Lagarde says the eurozone economy is 'in a good place' as the ECB keeps its benchmark rate steady at 2.00%. With inflation near target and growth revised up, rate cuts are off the table, for now.
The European Central Bank left its key interest rates unchanged on Thursday, maintaining the deposit facility rate at 2.00%, as President Christine Lagarde signalled growing confidence that inflation is stabilising near the ECB’s 2% medium-term target.
Speaking at the post-meeting press conference in Frankfurt, Lagarde stated that the “disinflationary process is over” and that the eurozone is “in a good place”, citing a resilient labour market, a stable inflation outlook and upwardly revised growth projections for 2025.
However, she was keen to emphasise that the ECB is “not on a predetermined path”, and future policy moves will depend on economic data.
A pause or a pivot?
Thursday’s decision to hold rates was unanimous across the Governing Council and largely expected by markets.
It marks the third consecutive meeting where the ECB refrained from changing its policy stance following a 200 basis point easing cycle that began in mid-2024.
Lagarde stressed that inflation is now where the ECB wants it to be and that the central bank’s past actions are still feeding through the economy.
Despite speculation that the rate-cutting cycle has now reached its endpoint, Lagarde was careful not to endorse that view explicitly.
“We are data-dependent,” she insisted, noting that any future changes will be assessed meeting-by-meeting, based on the inflation outlook and the strength of monetary policy transmission.
In response to suggestions the ECB may be done cutting rates altogether, Lagarde pushed back: “Let’s not over-engineer this. We will look at the data, all the data, and decide accordingly.”

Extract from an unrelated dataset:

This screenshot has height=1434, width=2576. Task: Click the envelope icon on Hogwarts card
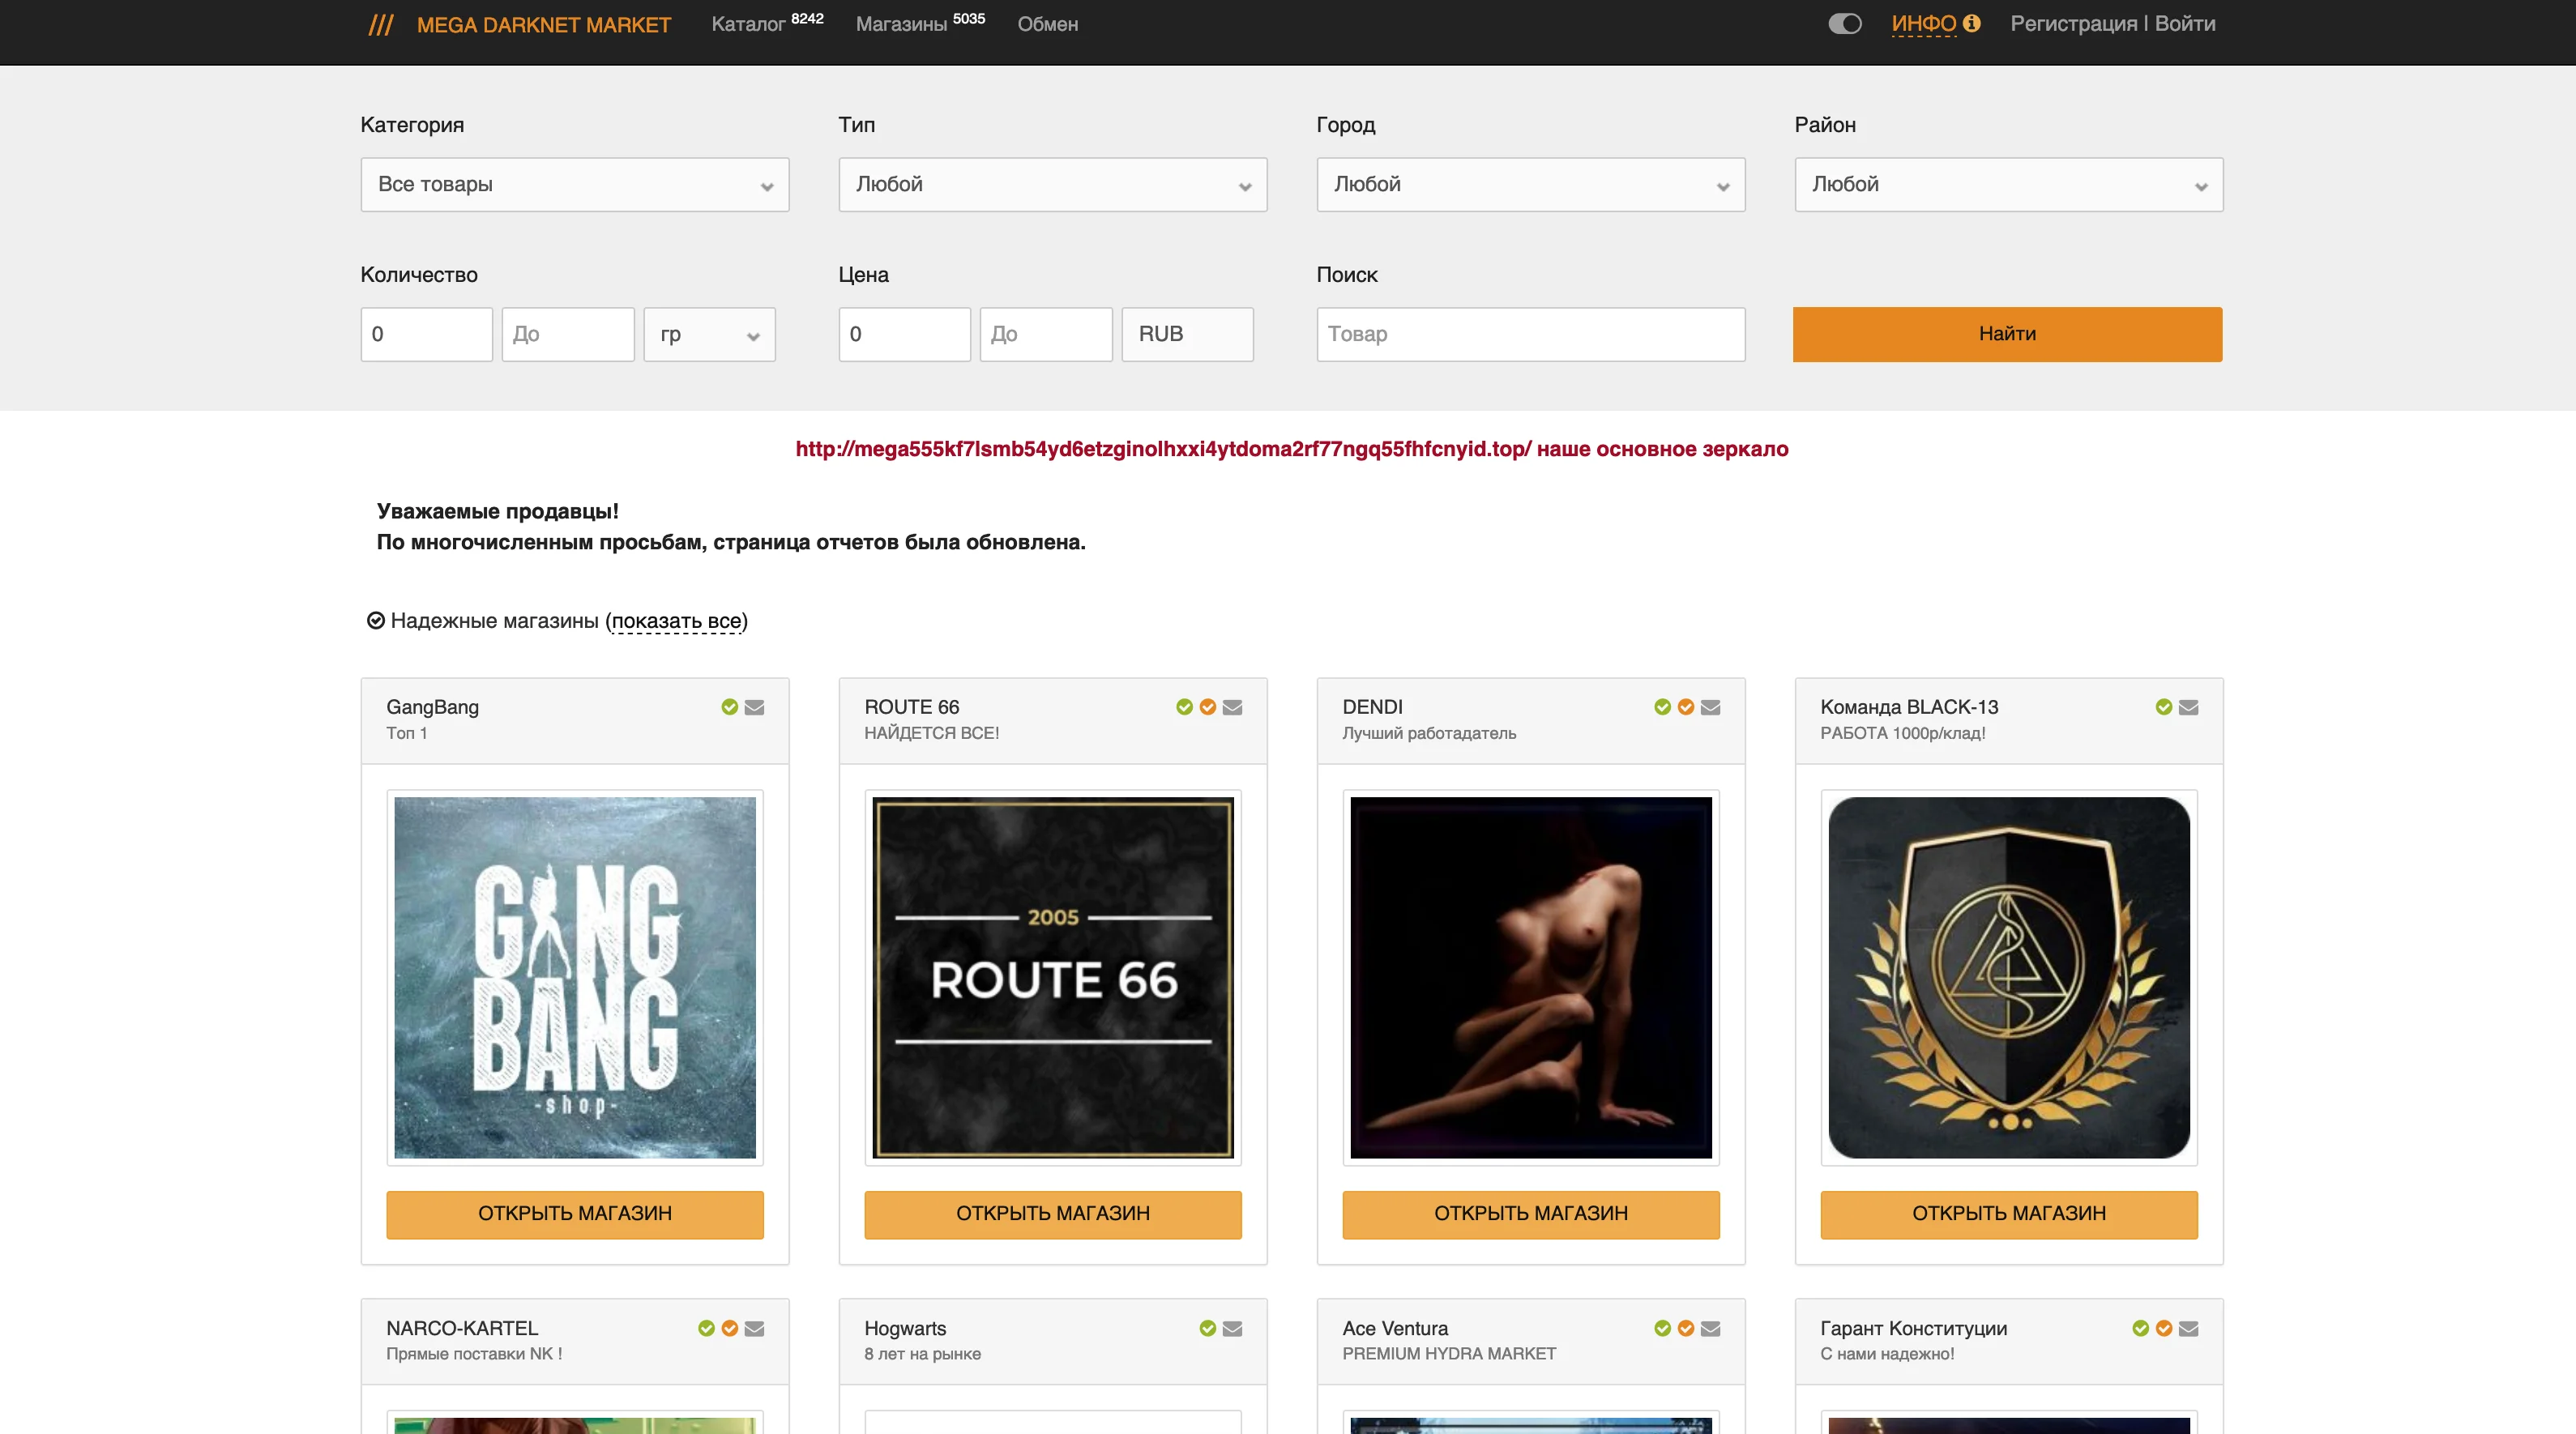pyautogui.click(x=1232, y=1328)
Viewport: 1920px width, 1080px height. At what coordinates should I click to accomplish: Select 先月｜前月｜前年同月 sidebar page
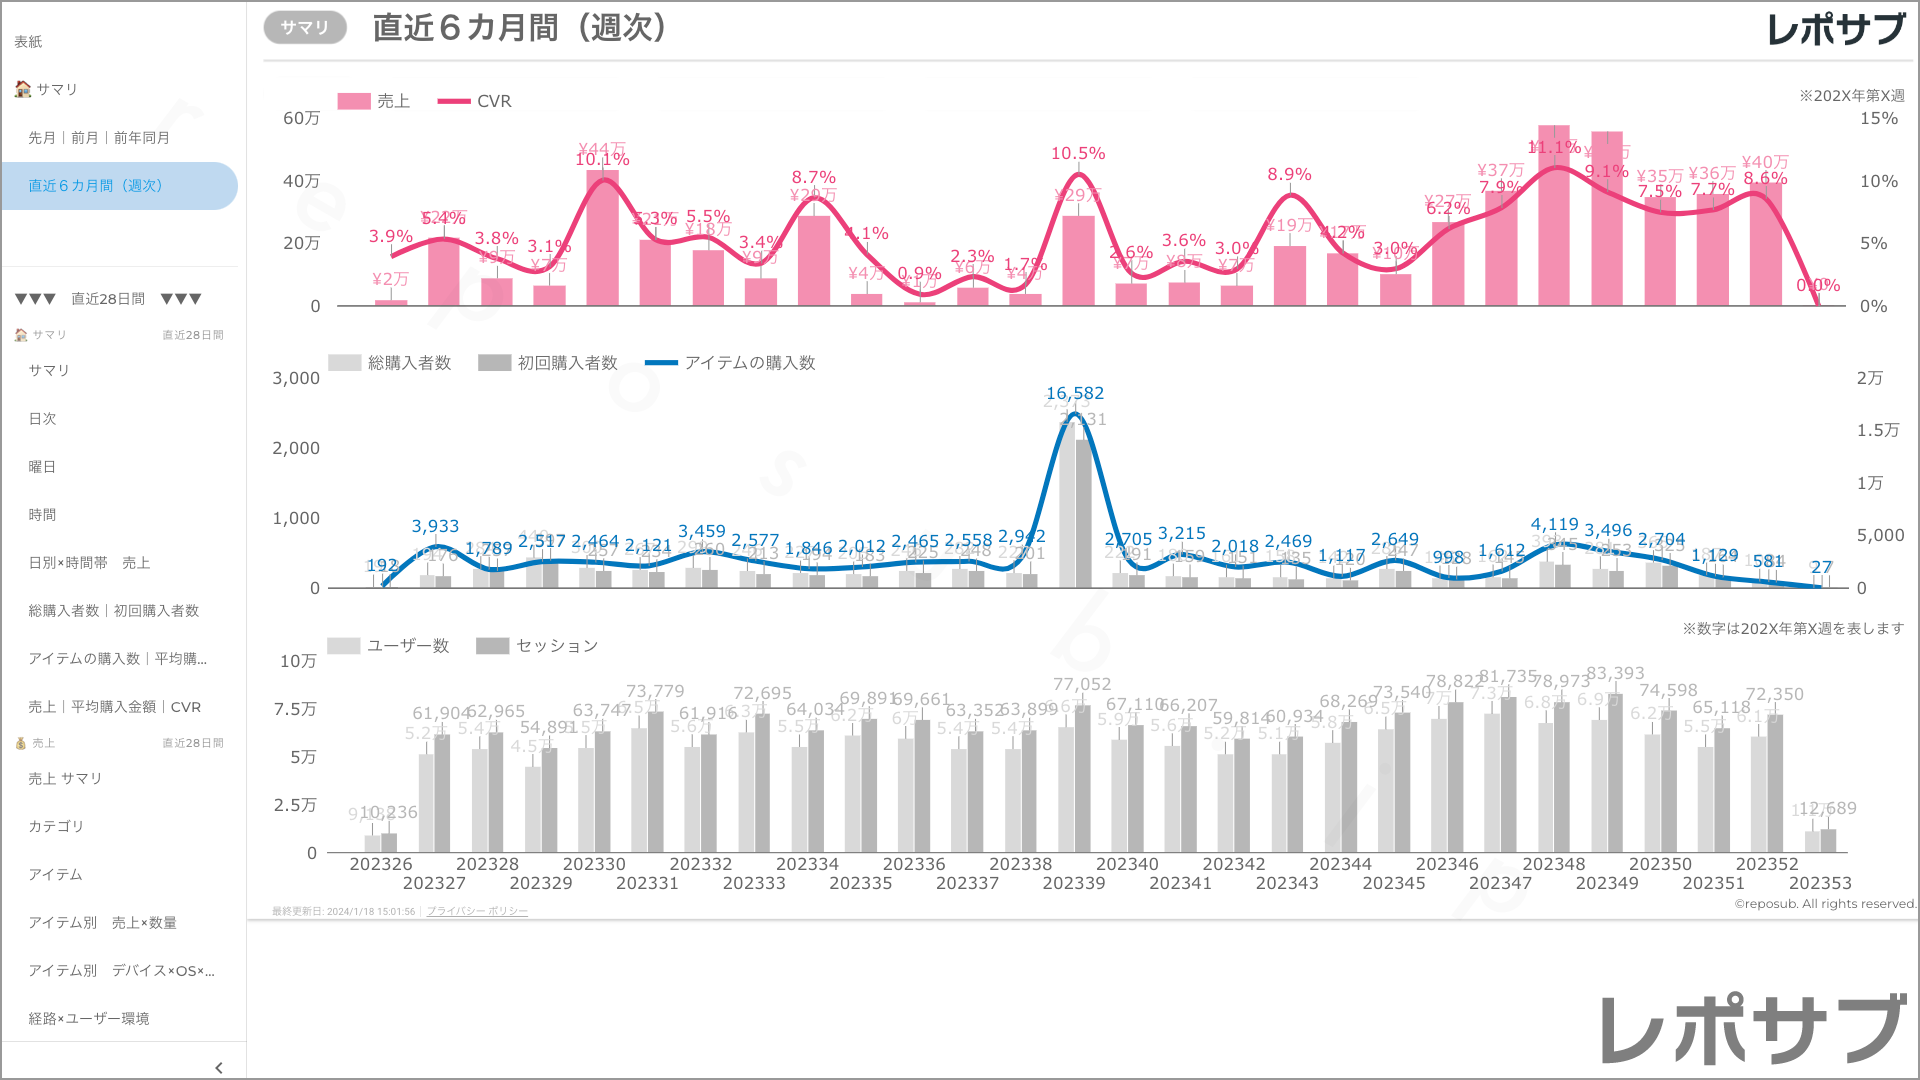pos(99,137)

Inflation stabilising near target
New ECB staff projections show headline inflation averaging 2.1% in 2025, falling to 1.7% in 2026 and rising slightly to 1.9% in 2027. Core inflation, which excludes volatile food and energy prices, is expected to follow a similar path, easing from 2.4% in 2025 to 1.8% by 2027. Recent data offers some support to this narrative.
Eurozone inflation edged up slightly to 2.1% in August, while underlying inflation indicators, such as services and goods prices, remained broadly stable.
Wage growth is also moderating: year-on-year growth in compensation per employee slowed to 3.9% in the second quarter, down from 4.8% a year earlier.
Lagarde suggested this moderation in wage pressure, coupled with productivity gains, will help anchor inflation in the coming years.
“Most measures of longer-term inflation expectations continue to stand at around 2%,” she said. “We see risks as more balanced than in June, thanks to reduced trade tensions."
Growth outlook improves
The ECB also upgraded its growth forecast for 2025 to 1.2%, up from 0.9% in June. Growth is seen slowing to 1.0% in 2026 before ticking up to 1.3% in 2027.
According to Lagarde, the first half of the year saw cumulative GDP growth of 0.7%, supported by resilient domestic demand and robust consumer spending.
“Investment and consumption are holding up better than expected,” Lagarde said, adding that looser financing conditions, rising disposable income and strong labour market fundamentals are helping to support demand.
The unemployment rate stood at 6.2% in July and is projected to decline further, which could bolster household consumption in the months ahead. However, external headwinds remain.
The ECB highlighted that trade tensions, higher tariffs and a stronger euro could weigh on exports and dampen activity, particularly in the second half of the year.
But Lagarde expressed confidence that “these effects should fade next year”, as recent trade deals ease uncertainty.
No rate path commitment
In line with previous messaging, the ECB reaffirmed its commitment to a “meeting-by-meeting” approach and declined to provide forward guidance on future interest rate moves.
Lagarde reiterated that “we are not pre-committing to a particular rate path”, while leaving the door open to adjust all instruments if inflation threatens to deviate from target. Market participants looking for clearer signals on the direction of travel were left with a familiar refrain: optionality remains the name of the game.
When asked whether current market expectations — which price in no further rate cuts — align with the ECB’s view, Lagarde offered a diplomatic shrug.
“Markets do what they have to do, and we do what we have to do,” she said.
Regarding risks of market turbulence linked to France’s political situation, Lagarde emphasised that eurozone sovereign bond markets remain orderly and continue to function smoothly. She reiterated that the ECB stands ready to intervene if financial fragmentation threatens the effective transmission of monetary policy.
The message to markets: no rush
As inflation remains at target and growth is improving, the ECB made clear it sees no urgency to move again soon.
The tone was cautious but confident: a pause, not a pivot.
The next policy meeting will take place in Florence on 30 October. Until then, the ECB’s stance is clear: stay the course, watch the data — and stay in "a good place".